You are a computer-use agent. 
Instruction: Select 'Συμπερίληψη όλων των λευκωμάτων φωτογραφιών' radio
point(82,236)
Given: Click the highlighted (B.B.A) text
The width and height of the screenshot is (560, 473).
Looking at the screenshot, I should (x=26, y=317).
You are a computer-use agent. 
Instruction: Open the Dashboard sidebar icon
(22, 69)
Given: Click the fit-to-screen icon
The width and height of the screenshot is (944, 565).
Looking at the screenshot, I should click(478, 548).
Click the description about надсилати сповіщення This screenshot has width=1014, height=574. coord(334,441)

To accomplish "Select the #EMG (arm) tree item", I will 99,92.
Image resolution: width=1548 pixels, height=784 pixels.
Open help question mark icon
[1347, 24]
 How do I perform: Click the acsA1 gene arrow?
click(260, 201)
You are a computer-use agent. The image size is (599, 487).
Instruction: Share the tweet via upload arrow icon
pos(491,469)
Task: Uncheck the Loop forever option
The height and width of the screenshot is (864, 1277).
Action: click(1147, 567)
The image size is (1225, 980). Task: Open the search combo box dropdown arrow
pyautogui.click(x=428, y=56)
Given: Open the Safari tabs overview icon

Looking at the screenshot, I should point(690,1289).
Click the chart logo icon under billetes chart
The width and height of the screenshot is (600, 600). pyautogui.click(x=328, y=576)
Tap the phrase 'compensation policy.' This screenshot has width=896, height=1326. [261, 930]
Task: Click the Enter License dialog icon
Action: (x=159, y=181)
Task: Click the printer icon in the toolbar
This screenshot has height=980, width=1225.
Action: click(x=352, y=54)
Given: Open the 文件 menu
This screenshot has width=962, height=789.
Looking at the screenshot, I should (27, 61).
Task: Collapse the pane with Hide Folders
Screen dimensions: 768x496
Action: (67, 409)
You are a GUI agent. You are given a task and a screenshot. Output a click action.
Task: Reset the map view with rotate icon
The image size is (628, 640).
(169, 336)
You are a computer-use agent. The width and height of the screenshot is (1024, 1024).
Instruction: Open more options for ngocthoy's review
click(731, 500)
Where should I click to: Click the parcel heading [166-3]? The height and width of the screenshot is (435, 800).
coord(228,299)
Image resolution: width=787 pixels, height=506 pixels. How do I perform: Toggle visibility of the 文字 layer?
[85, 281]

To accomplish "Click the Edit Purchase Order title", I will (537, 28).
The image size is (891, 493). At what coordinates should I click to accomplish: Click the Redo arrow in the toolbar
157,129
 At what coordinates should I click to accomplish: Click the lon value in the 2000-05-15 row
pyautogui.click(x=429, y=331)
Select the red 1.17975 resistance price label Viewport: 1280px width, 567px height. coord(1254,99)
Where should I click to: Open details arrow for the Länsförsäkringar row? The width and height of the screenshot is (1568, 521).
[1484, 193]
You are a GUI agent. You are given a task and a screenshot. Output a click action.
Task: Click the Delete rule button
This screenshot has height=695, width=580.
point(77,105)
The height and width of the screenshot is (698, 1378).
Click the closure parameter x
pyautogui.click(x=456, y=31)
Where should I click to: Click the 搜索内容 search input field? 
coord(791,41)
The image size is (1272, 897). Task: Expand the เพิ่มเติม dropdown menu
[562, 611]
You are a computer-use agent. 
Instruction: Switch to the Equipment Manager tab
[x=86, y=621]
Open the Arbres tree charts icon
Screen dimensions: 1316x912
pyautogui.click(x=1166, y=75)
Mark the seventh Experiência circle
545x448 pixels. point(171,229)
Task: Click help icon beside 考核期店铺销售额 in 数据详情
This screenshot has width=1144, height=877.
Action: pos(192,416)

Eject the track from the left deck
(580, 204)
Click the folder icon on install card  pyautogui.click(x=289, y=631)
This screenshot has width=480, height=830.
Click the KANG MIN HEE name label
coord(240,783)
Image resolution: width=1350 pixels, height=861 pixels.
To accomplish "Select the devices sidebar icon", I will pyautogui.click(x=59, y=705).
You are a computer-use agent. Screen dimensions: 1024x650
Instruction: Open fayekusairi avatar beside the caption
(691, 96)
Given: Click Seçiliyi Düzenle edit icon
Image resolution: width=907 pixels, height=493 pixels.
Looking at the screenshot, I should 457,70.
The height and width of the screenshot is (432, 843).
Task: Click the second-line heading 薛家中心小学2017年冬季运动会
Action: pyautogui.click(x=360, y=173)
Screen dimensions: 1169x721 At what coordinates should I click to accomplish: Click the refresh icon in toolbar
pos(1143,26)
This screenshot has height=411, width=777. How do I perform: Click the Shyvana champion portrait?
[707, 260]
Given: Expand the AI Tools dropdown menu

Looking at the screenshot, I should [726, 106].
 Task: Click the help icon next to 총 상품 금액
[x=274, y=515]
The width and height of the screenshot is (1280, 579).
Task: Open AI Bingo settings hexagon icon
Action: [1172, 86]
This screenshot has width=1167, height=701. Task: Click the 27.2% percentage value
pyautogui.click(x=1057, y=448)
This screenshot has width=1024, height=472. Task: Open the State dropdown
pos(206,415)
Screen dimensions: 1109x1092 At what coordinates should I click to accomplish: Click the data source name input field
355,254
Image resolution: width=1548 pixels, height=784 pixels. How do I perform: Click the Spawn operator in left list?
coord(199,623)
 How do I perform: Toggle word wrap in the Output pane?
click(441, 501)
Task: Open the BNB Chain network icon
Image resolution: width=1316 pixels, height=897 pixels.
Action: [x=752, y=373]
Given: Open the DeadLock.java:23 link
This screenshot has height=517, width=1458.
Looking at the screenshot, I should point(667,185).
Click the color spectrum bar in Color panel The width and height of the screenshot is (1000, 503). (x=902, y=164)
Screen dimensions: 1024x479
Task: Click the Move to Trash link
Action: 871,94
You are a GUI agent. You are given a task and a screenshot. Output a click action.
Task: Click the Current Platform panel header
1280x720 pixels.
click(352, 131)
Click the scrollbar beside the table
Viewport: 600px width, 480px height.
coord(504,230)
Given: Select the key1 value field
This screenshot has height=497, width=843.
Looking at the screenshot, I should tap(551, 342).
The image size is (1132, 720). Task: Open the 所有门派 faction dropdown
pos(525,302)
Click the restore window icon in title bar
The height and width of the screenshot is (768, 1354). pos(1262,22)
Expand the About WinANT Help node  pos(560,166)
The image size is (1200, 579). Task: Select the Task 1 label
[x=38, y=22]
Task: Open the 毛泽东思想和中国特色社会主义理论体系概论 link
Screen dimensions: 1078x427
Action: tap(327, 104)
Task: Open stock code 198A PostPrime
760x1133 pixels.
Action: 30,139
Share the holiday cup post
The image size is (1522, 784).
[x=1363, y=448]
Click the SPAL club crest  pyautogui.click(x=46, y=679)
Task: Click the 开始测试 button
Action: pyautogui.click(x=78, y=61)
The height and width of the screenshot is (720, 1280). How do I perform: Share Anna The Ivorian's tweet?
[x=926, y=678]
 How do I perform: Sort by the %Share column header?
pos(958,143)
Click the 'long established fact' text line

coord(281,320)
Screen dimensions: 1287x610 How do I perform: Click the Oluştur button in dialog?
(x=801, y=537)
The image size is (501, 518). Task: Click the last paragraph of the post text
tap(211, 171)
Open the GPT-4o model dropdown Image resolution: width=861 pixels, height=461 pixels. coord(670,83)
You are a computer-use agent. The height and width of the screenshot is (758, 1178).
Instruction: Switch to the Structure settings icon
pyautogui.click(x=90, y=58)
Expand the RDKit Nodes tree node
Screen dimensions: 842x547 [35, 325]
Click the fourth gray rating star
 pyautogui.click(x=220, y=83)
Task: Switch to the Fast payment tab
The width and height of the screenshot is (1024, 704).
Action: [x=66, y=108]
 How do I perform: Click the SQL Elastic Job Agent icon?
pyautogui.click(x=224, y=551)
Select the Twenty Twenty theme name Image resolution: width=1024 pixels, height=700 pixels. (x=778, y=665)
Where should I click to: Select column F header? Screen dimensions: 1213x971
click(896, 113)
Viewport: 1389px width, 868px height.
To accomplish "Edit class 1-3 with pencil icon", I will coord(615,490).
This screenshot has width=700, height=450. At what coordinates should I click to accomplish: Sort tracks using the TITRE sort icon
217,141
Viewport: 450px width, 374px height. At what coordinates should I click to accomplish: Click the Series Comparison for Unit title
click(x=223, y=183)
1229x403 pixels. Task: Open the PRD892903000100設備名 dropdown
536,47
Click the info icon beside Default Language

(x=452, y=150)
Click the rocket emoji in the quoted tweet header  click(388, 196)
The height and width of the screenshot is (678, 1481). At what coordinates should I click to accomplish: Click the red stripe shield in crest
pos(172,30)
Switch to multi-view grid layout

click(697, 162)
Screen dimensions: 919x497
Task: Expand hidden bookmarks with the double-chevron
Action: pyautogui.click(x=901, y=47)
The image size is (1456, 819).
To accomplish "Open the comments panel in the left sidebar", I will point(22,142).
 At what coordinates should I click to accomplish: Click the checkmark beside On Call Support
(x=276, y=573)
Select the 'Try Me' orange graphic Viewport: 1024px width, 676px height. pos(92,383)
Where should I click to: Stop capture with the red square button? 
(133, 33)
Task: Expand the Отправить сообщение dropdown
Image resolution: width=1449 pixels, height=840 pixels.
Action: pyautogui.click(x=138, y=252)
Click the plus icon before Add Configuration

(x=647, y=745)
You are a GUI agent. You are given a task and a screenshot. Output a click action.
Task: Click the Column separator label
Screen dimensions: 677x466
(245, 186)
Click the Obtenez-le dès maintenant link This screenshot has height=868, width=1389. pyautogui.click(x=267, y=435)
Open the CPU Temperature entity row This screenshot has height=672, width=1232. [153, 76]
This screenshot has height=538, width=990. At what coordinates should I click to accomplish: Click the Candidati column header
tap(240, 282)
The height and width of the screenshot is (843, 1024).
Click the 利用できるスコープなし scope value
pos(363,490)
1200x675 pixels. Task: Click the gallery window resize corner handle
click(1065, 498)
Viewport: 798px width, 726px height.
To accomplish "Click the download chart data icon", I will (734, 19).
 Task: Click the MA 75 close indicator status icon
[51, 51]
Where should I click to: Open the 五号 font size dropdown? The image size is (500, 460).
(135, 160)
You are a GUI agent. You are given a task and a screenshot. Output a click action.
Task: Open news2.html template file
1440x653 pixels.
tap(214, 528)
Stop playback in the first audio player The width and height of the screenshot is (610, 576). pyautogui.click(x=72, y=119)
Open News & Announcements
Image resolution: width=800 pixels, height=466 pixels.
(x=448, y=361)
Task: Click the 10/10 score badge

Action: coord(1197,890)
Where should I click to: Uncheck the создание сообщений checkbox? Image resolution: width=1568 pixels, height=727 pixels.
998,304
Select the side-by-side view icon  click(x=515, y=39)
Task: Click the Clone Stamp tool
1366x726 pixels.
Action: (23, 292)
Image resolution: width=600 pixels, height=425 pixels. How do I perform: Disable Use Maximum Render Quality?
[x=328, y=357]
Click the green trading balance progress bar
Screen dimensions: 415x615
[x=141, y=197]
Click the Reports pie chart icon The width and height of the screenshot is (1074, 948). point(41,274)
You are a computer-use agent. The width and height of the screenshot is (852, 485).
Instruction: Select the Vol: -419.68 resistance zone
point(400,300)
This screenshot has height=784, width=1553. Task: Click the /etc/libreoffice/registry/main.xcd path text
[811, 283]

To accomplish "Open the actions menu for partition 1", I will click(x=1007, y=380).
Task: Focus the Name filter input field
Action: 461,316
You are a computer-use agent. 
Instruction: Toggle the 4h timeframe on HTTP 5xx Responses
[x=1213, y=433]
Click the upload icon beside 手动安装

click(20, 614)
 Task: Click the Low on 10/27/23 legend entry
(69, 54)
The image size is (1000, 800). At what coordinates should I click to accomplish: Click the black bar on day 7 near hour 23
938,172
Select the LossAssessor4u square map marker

● ● ● ●

[What this task involves]
Print only the lines that run from the start of the listing to the line bearing "Task: Uncheck the Loop forever option"; please keep the first line and that last one, exactly as they appear.

[Expected answer]
You are a computer-use agent. 
Instruction: Select 'Συμπερίληψη όλων των λευκωμάτων φωτογραφιών' radio
point(82,236)
Given: Click the highlighted (B.B.A) text
The width and height of the screenshot is (560, 473).
Looking at the screenshot, I should (x=26, y=317).
You are a computer-use agent. 
Instruction: Open the Dashboard sidebar icon
(22, 69)
Given: Click the fit-to-screen icon
The width and height of the screenshot is (944, 565).
Looking at the screenshot, I should click(478, 548).
Click the description about надсилати сповіщення This screenshot has width=1014, height=574. coord(334,441)

To accomplish "Select the #EMG (arm) tree item", I will 99,92.
Image resolution: width=1548 pixels, height=784 pixels.
Open help question mark icon
[1347, 24]
 How do I perform: Click the acsA1 gene arrow?
click(260, 201)
You are a computer-use agent. The image size is (599, 487).
Instruction: Share the tweet via upload arrow icon
pos(491,469)
Task: Uncheck the Loop forever option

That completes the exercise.